There are various stages in the heat cycle. Prior to its onset, the female is restless and exhibits an increased appetite. This preheat period generally lasts about 5 days, during which time the vulva begins to swell, often to several times its normal size. This period is followed by the onset of heat, which is characterized by a bloody discharge that lasts for several days and then begins to diminish. Approximately 9 days after the first signs of discharge, the dog becomes playful with other dogs. However, she will accept a male for mating a few days later, around days eleven through 18 of the heat cycle. At this time she will become quite aggressive and seek out a male for mating. As the cycle proceeds (days 19 through 21) she will still be attractive to males but will no longer permit a mating. This mating cycle can vary quite markedly form dog to dog and breed to breed, but it is still characterized by the various phases. The heat cycle occurs approximately every 6 months, although this can vary among females. The male dog, commonly called the "stud," usually reaches sexual maturity at 6 to 8 months of age.
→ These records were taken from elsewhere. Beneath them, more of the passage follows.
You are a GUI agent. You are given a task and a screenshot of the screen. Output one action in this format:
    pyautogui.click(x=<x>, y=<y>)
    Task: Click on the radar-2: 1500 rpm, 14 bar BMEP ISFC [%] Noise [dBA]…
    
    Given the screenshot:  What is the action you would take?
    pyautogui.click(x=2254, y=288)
Unlike the female, the male dog is able to breed at any time of the year. He does not experience the so-called heat cycles.
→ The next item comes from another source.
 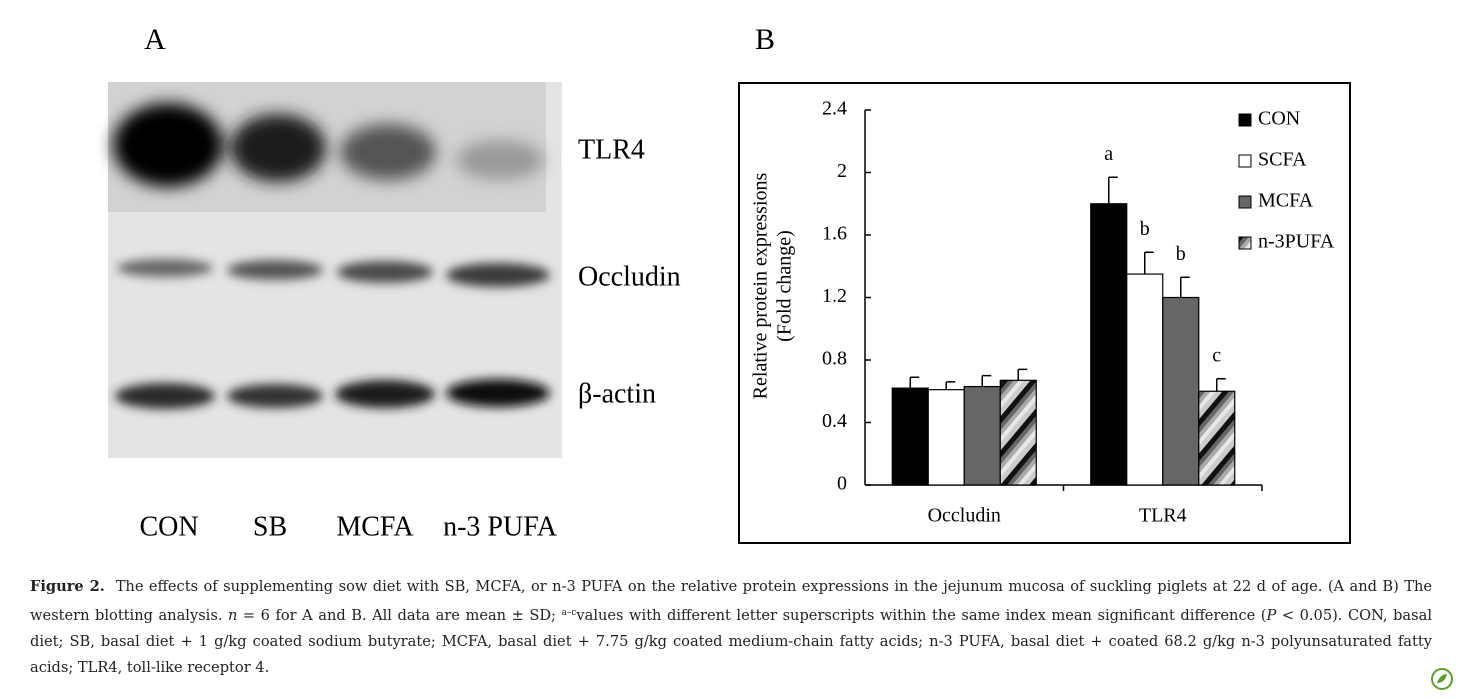 I want to click on significance-letter: c, so click(x=1216, y=355).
Should you decide to breed your female, you should not attempt this until at least her second or third heat. The female is still growing at the time of the first heat, and she is not physically prepared for the rigors of raising a litter. To prevent an unspayed female from mating during her heat period, you will need to take some precautions. Never leave her unattended outside, even if tied, as males will go to great lengths to get to her. This is especially important in the middle of her cycle when she will accept and encourage a mating. To prevent the local males from discovering that she is in heat, take her away from her immediate surroundings to relive herself, as the urine of a female dog in heat gives off a scent that is particularly attractive to male dogs. It is best to take her out in the car to a park or public spot, being very careful, always, to contain her on a leash and clean up all solid wastes. This may sound like a lot of trouble, but it may keep the male from congregating around your house in the hopes of getting to your female.
Many people feel it easier to board the female in heat at a local kennel until the season is over, but this is by far the most expensive alternative. If you should choose such an option, be sure to make it clear that the female is in heat and must be kept separated from all mates.
Your veterinarian can supply you with pills that will reduce the odor of the urine during the heat period. There are also other items on the market to prevent the bloody discharge from staining household items or clothes, although most females in heat are very meticulous and tend to keep their genitals very clean.
Spaying is the permanent alternative for preventing a mating and should be considered if other preventive methods seem troublesome.